The Yale-NUS College, a partnership with the National University of Singapore, opened in 2013, drawing criticism from activists and its own faculty over the decision to set up in the city-state, due to its restrictions on civil liberties.
Such fears intensified last month when the liberal arts college axed a weeklong course called “Dialogue and Dissent in Singapore” a fortnight before it was scheduled to start, prompting concerns the school was censoring some topics.
The course featured talks by anti-government activists, a visit to Speakers’ Corner in a city park — the only place in Singapore where demonstrations are allowed — and a documentary about Hong Kong activist Joshua Wong.
Among reasons for the cancellation, Yale-NUS said students could have been at risk of breaking the law, but the row raised fresh questions about whether the Ivy League institution’s liberal arts traditions can thrive in Singapore.
Scrapping the course “is precisely why many doubted the Yale-NUS collaboration could be faithful to international standards of academic freedom,” said Phil Robertson, Asia deputy director for Human Rights Watch.
“Such restrictions … handicap the quality of education that students get in Singapore and advances censorship and control that is anathema to innovation and learning.”
The group has often criticized Singapore for using draconian laws to stifle dissent and restricting rights to free speech and peaceful assembly.
Yale sought to draw a line under the scandal, ordering a probe that found no evidence academic freedom was violated and said the cancellation was in part due to a lack of academic rigor.
Yale-NUS president Tan Tai Yong said the college remains “fully committed” to academic freedom and insisted it “has a thriving culture of open discussion” — but added it has to be careful with activities that could cross legal boundaries.
As the controversy escalated, Education Minister Ong Ye Kung said in a speech to Parliament that the government supported the cancellation.

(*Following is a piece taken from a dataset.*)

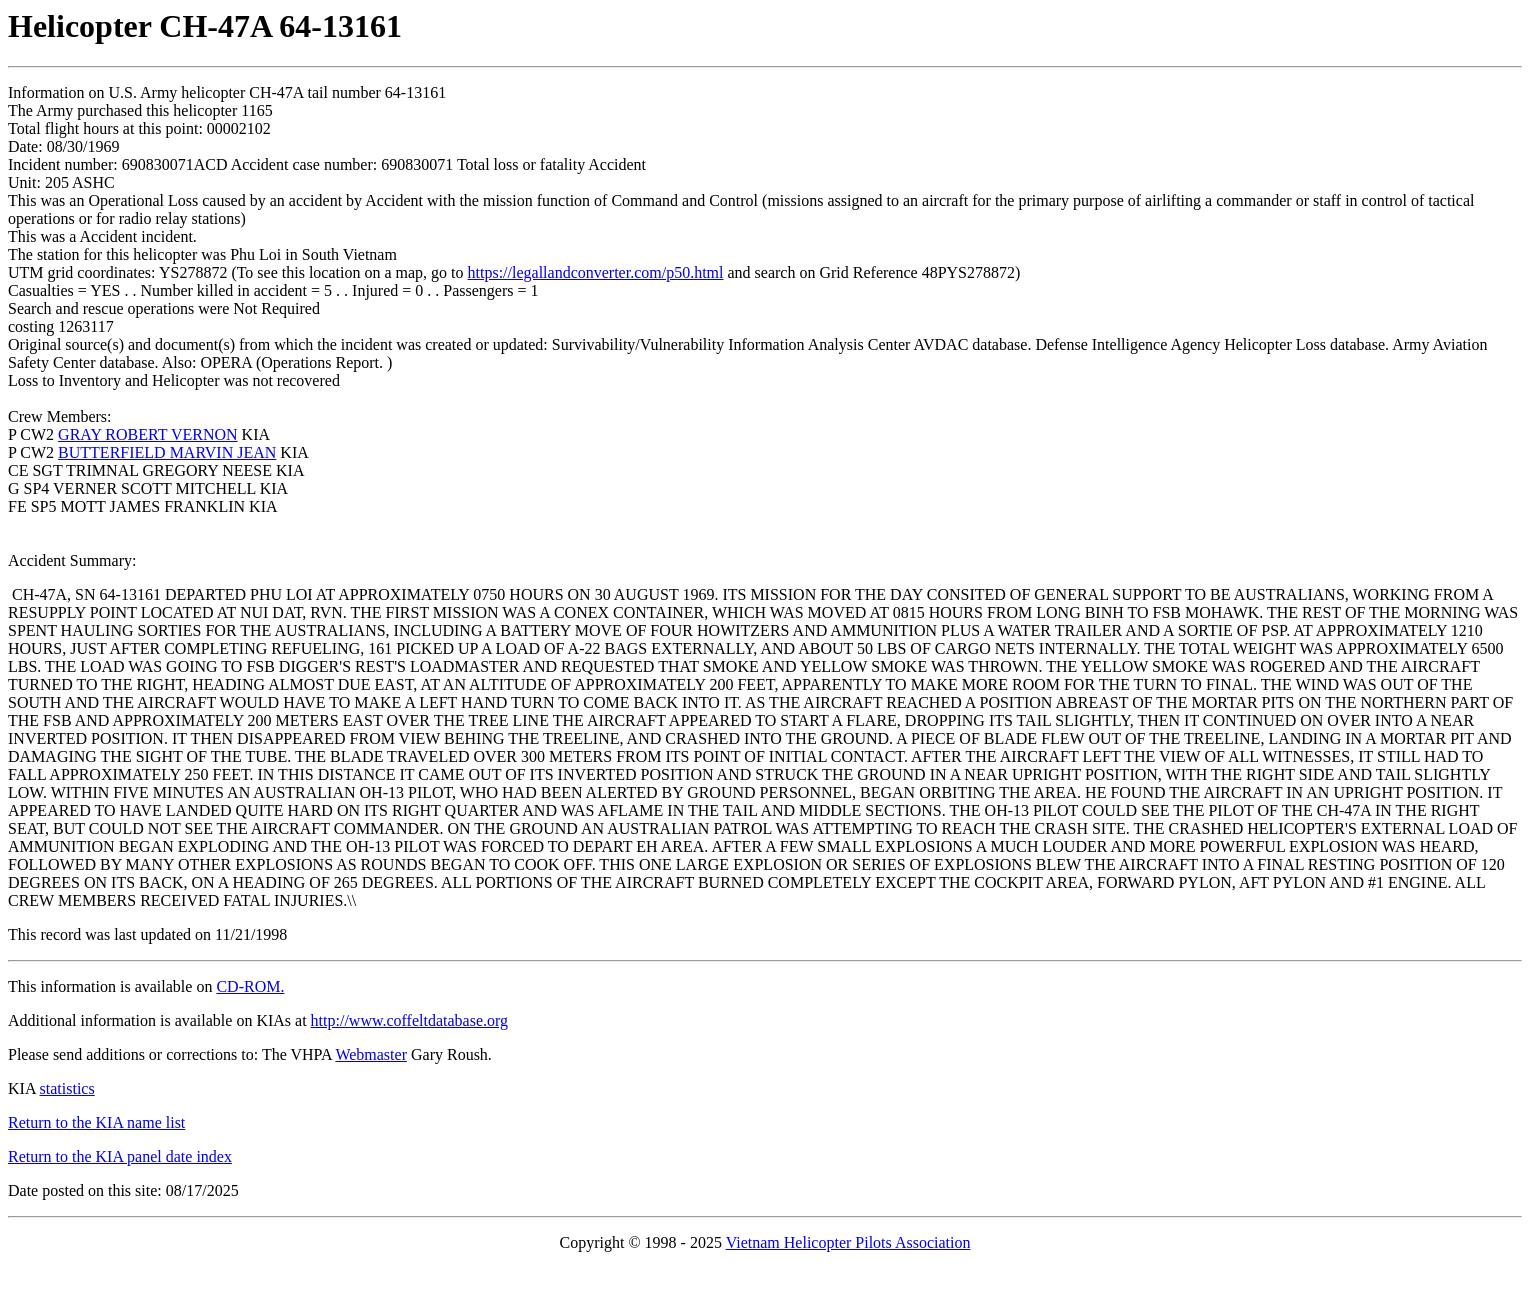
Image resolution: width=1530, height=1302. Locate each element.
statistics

“Academic freedom cannot be carte blanche for anyone to misuse an academic institution for political advocacy,” he said, warning that the government will intervene “when the situation calls for it.”
More broadly, the row focused attention on risks taken by higher-education institutes as they increasingly set up overseas, often in countries with booming economies but where political freedoms may be more limited than in the West.

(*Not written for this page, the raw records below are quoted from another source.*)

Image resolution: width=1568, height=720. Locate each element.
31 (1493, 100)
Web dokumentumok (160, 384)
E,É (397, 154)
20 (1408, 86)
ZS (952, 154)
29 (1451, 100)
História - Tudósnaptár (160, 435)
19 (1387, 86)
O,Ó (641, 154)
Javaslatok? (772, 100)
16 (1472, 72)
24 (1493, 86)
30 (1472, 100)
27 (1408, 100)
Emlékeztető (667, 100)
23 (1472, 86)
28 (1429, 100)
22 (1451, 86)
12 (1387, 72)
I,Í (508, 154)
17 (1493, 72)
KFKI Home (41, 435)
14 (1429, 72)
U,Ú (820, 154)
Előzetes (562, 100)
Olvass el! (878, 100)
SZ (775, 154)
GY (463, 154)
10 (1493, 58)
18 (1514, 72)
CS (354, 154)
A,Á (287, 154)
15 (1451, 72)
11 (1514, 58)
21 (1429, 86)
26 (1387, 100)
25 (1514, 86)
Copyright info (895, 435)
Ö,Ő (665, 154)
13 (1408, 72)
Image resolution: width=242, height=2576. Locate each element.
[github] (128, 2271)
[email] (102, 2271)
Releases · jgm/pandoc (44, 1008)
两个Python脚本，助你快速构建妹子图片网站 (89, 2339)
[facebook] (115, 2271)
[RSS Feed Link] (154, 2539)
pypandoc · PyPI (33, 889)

The number of branch campuses set up by institutions overseas jumped from 84 in 2000 to 249 in 2015, according to data compiled by the Cross-Border Education Research Team, hosted at the State University of New York at Albany and Pennsylvania State University.

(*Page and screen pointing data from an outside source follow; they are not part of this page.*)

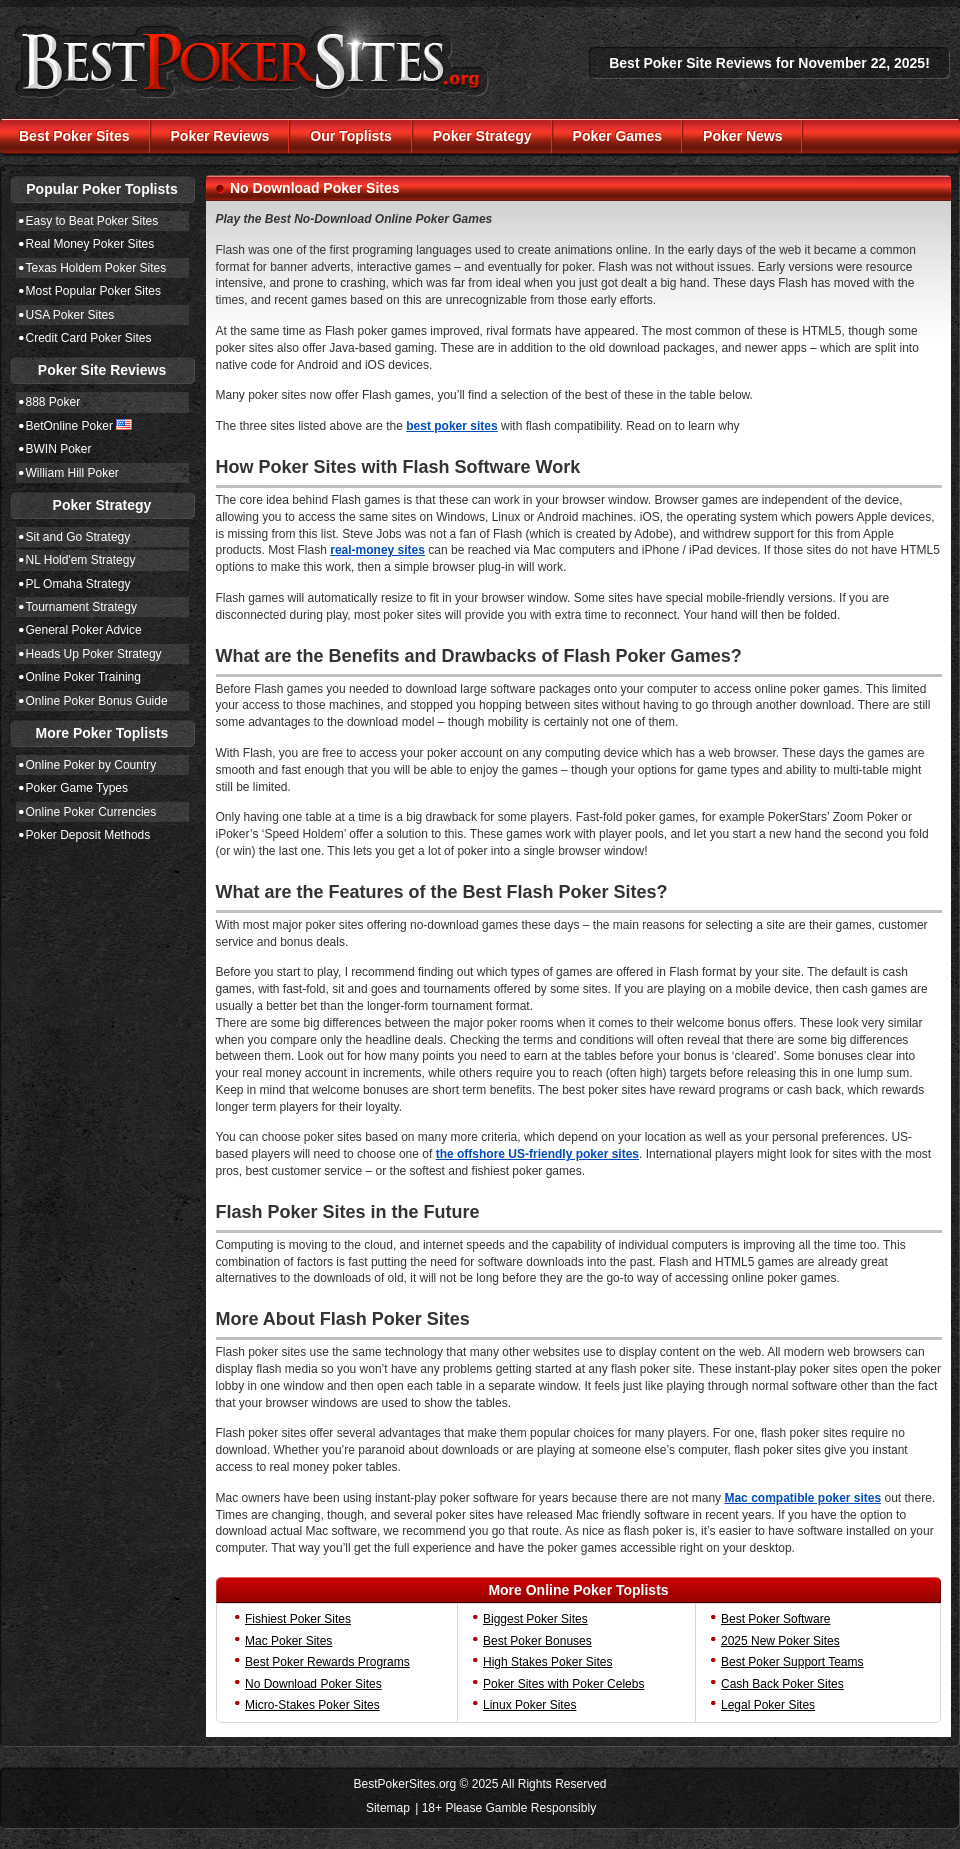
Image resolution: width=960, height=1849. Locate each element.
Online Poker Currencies (91, 812)
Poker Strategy (482, 136)
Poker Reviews (220, 136)
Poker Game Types (77, 788)
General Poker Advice (84, 630)
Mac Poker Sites (288, 1641)
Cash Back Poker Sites (782, 1684)
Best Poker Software (775, 1619)
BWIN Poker (59, 449)
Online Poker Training (83, 677)
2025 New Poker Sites (780, 1641)
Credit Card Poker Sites (89, 338)
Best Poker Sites (74, 136)
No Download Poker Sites (313, 1684)
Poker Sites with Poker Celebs (563, 1684)
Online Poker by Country (91, 765)
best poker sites (451, 426)
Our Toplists (350, 136)
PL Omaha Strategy (78, 584)
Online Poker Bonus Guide (97, 701)
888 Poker (53, 402)
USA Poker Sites (70, 315)
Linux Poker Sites (529, 1705)
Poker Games (618, 136)
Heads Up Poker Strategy (94, 654)
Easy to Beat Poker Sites (92, 221)
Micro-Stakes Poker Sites (312, 1705)
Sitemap (388, 1808)
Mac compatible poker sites (802, 1498)
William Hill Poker (72, 473)
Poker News (742, 136)
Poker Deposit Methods (88, 835)
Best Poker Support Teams (792, 1662)
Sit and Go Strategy (78, 537)
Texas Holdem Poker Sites (96, 268)
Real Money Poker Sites (90, 244)
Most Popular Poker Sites (93, 291)
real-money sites (377, 550)
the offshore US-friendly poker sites (537, 1154)
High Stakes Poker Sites (547, 1662)
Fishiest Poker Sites (298, 1619)
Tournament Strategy (81, 607)
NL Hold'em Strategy (81, 560)
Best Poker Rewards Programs (327, 1662)
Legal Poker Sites (768, 1705)
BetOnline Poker (69, 426)
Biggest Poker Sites (535, 1619)
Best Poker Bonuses (537, 1641)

“It is always challenging for universities from countries such as the U.K., U.S. and Australia to open campuses overseas, particularly in countries with more authoritarian systems,” said Kris Olds, an expert in the globalization of higher education from the University of Wisconsin-Madison.
He said universities adopt different approaches, ranging from making changes that suit the local legal and political context to focusing on certain disciplines less likely to run into problems concerning academic freedom.
A number of foreign universities have set up in Singapore, which is aiming to be a regional leader in education.
Yale-NUS is the first college established by the elite U.S. institution outside its campus in New Haven, Connecticut, but it is not a traditional branch campus. It describes itself as an “autonomous college” within NUS.
In its report into the cancellation of last month’s course, Yale said it could have led to international students — nine out of the course’s 16 participants — breaking tough laws against protests.
Only citizens and those holding permanent residency status are allowed to protest at Speakers’ Corner.
Course instructor Alfian Sa’at, a prominent Singaporean playwright and political activist, disputed the report’s allegations that he had rejected proposed changes to the syllabus and had been reckless to expose foreign students to arrest.
Some were more concerned that the high-profile row could have a chilling effect on academia.
Singapore academics may now be cautious when teaching contentious topics lest they be “accused of subversion, flawed scholarship or activist motivation,” said Walter Theseira, a non-elected legislator and professor at Singapore University of Social Sciences.
“This will be bad for our youth, and bad for Singapore,” he told Parliament.